Many music classes that are taught at the University of Tennessee require students to be in person and playing instruments or singing in groups. Mask mandates and social distancing guidelines pose obvious hurdles for classes that operate in that way.

Most of the trouble came in the Fall 2020 and Spring 2021 semesters. Aaron O’Donnell is a sophomore majoring in applied music. He said that students, with classes being completely online, were not allowed to take lessons or use practice rooms as much as normal.

“(Music majors) have lessons every week and we had to do them online. We had to buy expensive microphones just to get the best sound,” O’Donnell said. “We could come in here and practice, but we had to do it at a certain time…we couldn’t just go wherever we wanted to.”

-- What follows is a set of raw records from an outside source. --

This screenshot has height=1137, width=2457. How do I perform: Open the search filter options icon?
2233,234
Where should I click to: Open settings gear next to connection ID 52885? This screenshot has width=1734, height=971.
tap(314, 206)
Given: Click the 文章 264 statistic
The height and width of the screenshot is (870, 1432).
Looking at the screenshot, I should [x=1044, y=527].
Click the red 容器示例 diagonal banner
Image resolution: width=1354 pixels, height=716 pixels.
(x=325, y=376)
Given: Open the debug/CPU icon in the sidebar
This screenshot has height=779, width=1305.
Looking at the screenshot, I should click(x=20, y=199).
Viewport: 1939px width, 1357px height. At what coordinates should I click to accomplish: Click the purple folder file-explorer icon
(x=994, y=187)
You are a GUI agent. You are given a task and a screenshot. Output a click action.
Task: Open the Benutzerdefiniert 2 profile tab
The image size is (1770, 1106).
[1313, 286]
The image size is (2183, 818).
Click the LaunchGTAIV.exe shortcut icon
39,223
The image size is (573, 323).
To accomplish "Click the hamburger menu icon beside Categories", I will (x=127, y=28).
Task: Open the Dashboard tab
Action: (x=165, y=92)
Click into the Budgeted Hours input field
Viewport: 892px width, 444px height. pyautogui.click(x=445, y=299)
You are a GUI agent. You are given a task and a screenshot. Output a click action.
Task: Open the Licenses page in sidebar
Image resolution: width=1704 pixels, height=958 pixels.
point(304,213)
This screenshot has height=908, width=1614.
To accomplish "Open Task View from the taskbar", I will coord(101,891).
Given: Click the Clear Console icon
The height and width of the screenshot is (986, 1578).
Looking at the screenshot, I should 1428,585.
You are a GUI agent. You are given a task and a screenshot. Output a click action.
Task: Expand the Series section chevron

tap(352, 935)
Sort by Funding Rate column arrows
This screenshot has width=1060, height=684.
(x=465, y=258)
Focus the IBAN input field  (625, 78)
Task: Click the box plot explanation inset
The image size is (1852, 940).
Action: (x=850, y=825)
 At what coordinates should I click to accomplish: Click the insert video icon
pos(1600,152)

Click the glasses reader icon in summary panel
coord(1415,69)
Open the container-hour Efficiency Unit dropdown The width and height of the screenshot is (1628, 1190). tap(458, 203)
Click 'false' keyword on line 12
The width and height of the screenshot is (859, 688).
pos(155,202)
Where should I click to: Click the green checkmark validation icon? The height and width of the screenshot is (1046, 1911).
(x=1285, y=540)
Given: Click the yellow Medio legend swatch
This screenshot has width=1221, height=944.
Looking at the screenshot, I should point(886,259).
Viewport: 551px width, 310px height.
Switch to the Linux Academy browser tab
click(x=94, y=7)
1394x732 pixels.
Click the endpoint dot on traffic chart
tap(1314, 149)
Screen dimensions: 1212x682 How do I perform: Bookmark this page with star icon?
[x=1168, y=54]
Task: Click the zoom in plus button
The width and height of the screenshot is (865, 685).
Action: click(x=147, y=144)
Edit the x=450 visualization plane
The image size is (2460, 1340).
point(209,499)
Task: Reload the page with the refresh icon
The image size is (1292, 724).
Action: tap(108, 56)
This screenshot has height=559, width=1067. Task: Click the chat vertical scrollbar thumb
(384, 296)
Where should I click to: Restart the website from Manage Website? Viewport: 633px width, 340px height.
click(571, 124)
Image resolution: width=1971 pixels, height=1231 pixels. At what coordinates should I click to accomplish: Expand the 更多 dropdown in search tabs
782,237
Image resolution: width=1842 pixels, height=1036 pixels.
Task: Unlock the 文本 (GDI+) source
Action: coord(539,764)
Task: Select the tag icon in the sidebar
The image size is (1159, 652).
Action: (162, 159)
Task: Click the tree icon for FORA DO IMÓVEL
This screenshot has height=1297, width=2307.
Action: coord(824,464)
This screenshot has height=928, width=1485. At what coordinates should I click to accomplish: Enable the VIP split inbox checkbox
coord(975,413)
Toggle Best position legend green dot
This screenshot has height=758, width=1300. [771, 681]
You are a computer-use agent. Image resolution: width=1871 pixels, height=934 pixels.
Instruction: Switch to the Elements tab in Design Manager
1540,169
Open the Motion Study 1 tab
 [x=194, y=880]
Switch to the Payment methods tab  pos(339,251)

Students that play in instrument ensembles were hindered by COVID-19. Groups of 10 or more people usually play instruments together, so some students felt unsafe and were unable to participate.

“We had to spread out in giant blocks, which affected how we would listen to each other in an ensemble setting,” senior music education major Patrick Whitman said. “I just didn’t participate in ensembles because I didn’t feel like it was safe enough.”

Whitman said professors would make adjustments according to what students felt safe doing. He was able to critique concert band recordings from home. He said he became more comfortable when vaccines became available in the Spring semester.

There were even bigger hurdles music majors had to jump when playing in groups. People with instruments used bell covers, which wrapped around the end of instruments where most of the air comes out. Voice students have singer’s masks that are designed to stay on their faces while they perform.

Even with the singer’s mask providing more room for the mouth to move and breathing, there is a difference from singing freely. Carson Williams is a senior music education major with a voice emphasis. His performance-based courses have looked different over the past year.

“Before the pandemic hit, I was required to go to so many recitals each semester, and now we’ve tried to limit recitals to family and friends only,” Williams said. “Even with my concerts that I have to do, looking out to an empty recital hall is a different feeling.”

Professors have struggled as much as students with having to make adjustments to how they teach music classes. They were introduced to new technologies and methods that made things at least possible to accomplish over the past year. However, there were frustrating moments and tough hills to climb.

“The journey of teaching and performing over the past 20 months has comprised shielded spaces for private lessons, masked and distanced learning…and showing up for our students in the face of uncertainty. This work hasn’t been easy,” Dr. Khyle Wooten, assistant professor of the UT school of music, said in an email.

The 2021 Fall semester has been a bit of a light at the end of the tunnel for music students and professors. They have been able to pursue their majors more normally, with more freedom to practice and perform with other students.

Wooten said ensembles have performed in places like parking garages and outdoor spaces just to be able to play in a group. To him, that is still a deep sigh of relief from what was a long year for music majors.